Une étude alarmante de la Symantec vient de révéler que près de 70% des hôtels du monde entier ont partagé par inadvertance des données personnelles appartenant à leurs clients à des sites tiers. 

Un an auparavant, le RGPD, la loi de protection des données, entrait en vigueur au niveau européen. Pour son premier anniversaire, la dernière enquête du Symantec ne dresse pas un bilan sans faute depuis sa mise en application. En effet, la société spécialisée dans les logiciels informatiques a révélé, à travers la voix d’un de ses chercheurs, Candid Wueest, que 67% des hôtels de 54 pays différents ont fait fuiter des codes de référence de réservation et donc des données personnelles vers des sites tiers majoritairement publicitaires.

Le chercheur a analysé plus de 1 500 sites d’hôtels, allant de l’établissement indépendant qui présente deux étoiles, à l’hôtel luxueux cinq fois étoilé. Parmi eux, certains sont de grandes chaînes bien connues. L’étude pointe également du doigt cinq moteurs de recherche de voyages.

Le lien de confirmation de réservation en cause

Une minorité d’établissements se sont avérés être irréprochables dans la préservation des données car leur système de réservation ne révèle qu’une valeur numérique sans donner d’informations personnelles. Mais la grande majorité à l’inverse a laissé fuiter des données aussi précises que le nom complet, l’adresse électronique, l’adresse postale, le numéro de téléphone portable, les quatre derniers chiffres de la carte de crédit, type de carte et date d’expiration et numéro de passeport.

Comment autant de données peuvent se retrouver mises à nues et partagées aussi largement ? L’étude Symantec nous révèle que plus de la moitié des sites testés envoient un courrier électronique de confirmation aux clients dans lequel ils reçoivent un lien d’accès direct à leur réservation. Le client n’a ainsi pas besoin de se connecter et passe directement sur la page de sa réservation. C’est ce lien de confirmation qui est incriminé.

Ce système en apparence confortable pour le client, est pourtant peu sécurisé. En effet, son code de réservation et son adresse mail sont souvent intégrés à l’URL. Problème, de nombreux contenus sponsorisés s’intègrent directement sur cette page. En d’autres termes, l’accès direct aux informations de la clientèle est directement partagé via le champ référent de la requête HTTP. Cette porte ouverte aux annonceurs et aux services tiers pourrait ainsi leur permettre de se connecter à une réservation, d’afficher des informations personnelles et même d’annuler la réservation, si ces derniers étaient mal intentionnés.

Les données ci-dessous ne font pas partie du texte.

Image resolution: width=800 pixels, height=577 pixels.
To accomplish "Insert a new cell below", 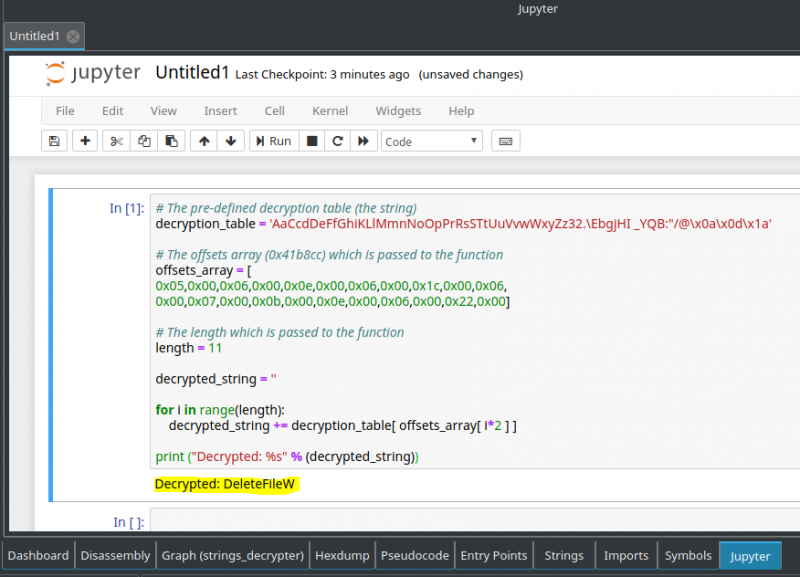I will (x=85, y=140).
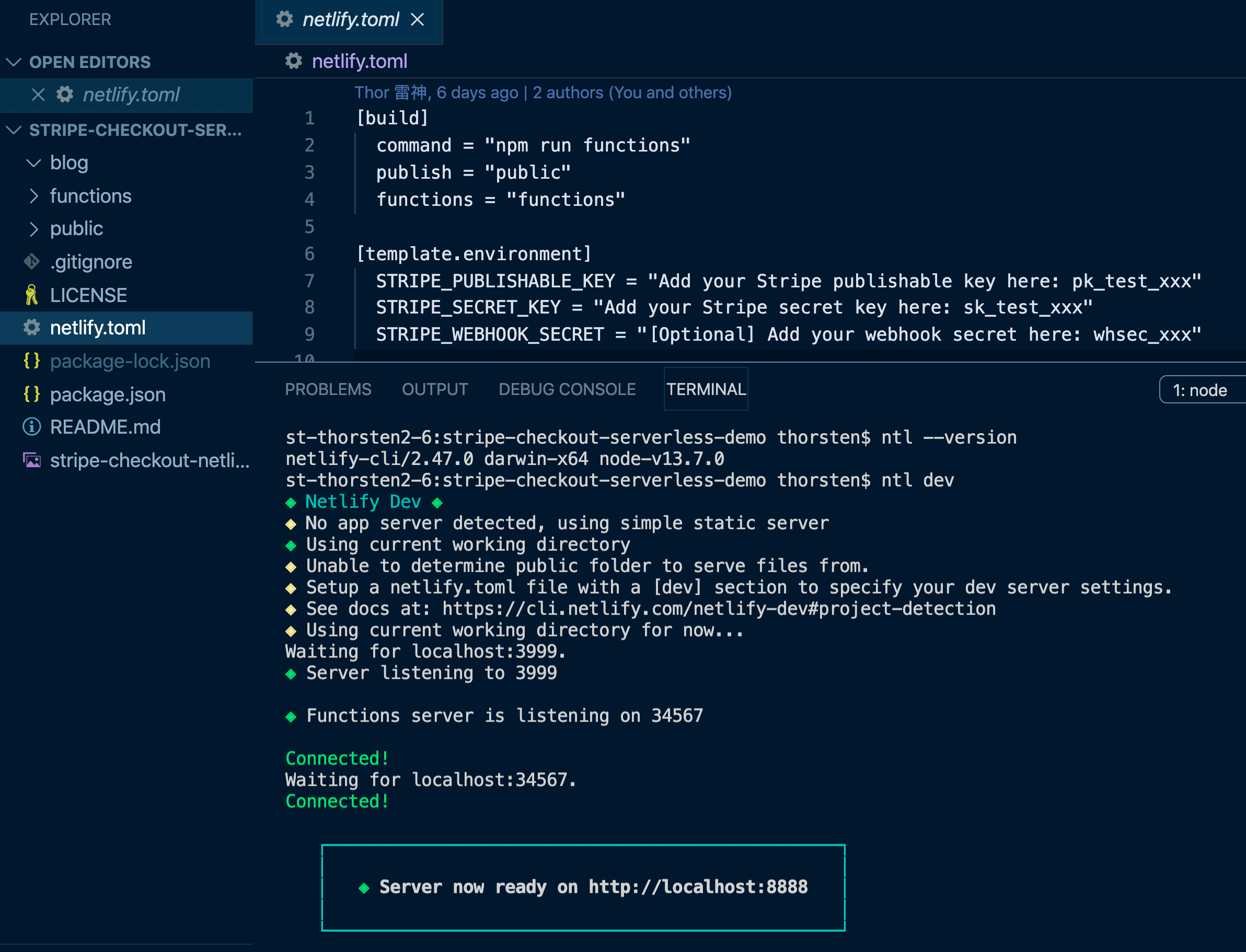Switch to the Debug Console tab
Viewport: 1246px width, 952px height.
(x=567, y=390)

Une tâche d’huile pour les un an du RGPD

Pour éviter ce type de faille, il suffirait pourtant de chiffrer le lien initial envoyé dans le courrier électronique contenant l’ID. Dans ce cas de figure, l’étude Symantec semble minimiser les conséquences et assure que les données ne sont partagées qu’avec des fournisseurs tiers auxquels les sites web d’hôtels ont fait confiance. L’étude affirme toutefois que les sites de comparaison d’hôtels et les moteurs de réservation semblent légèrement plus sécurisés. Parmi les cinq services testés, seuls deux ont utilisé un lien de connexion sans chiffrement et ainsi divulgué des informations confidentielles.

Pour rappel, le RGPD soufflera ses un an le 25 mai prochain. Depuis lors, plus de 200 000 cas de violations du RPGD, de plaintes et de violations de données ont été signalés nous indique Symantec.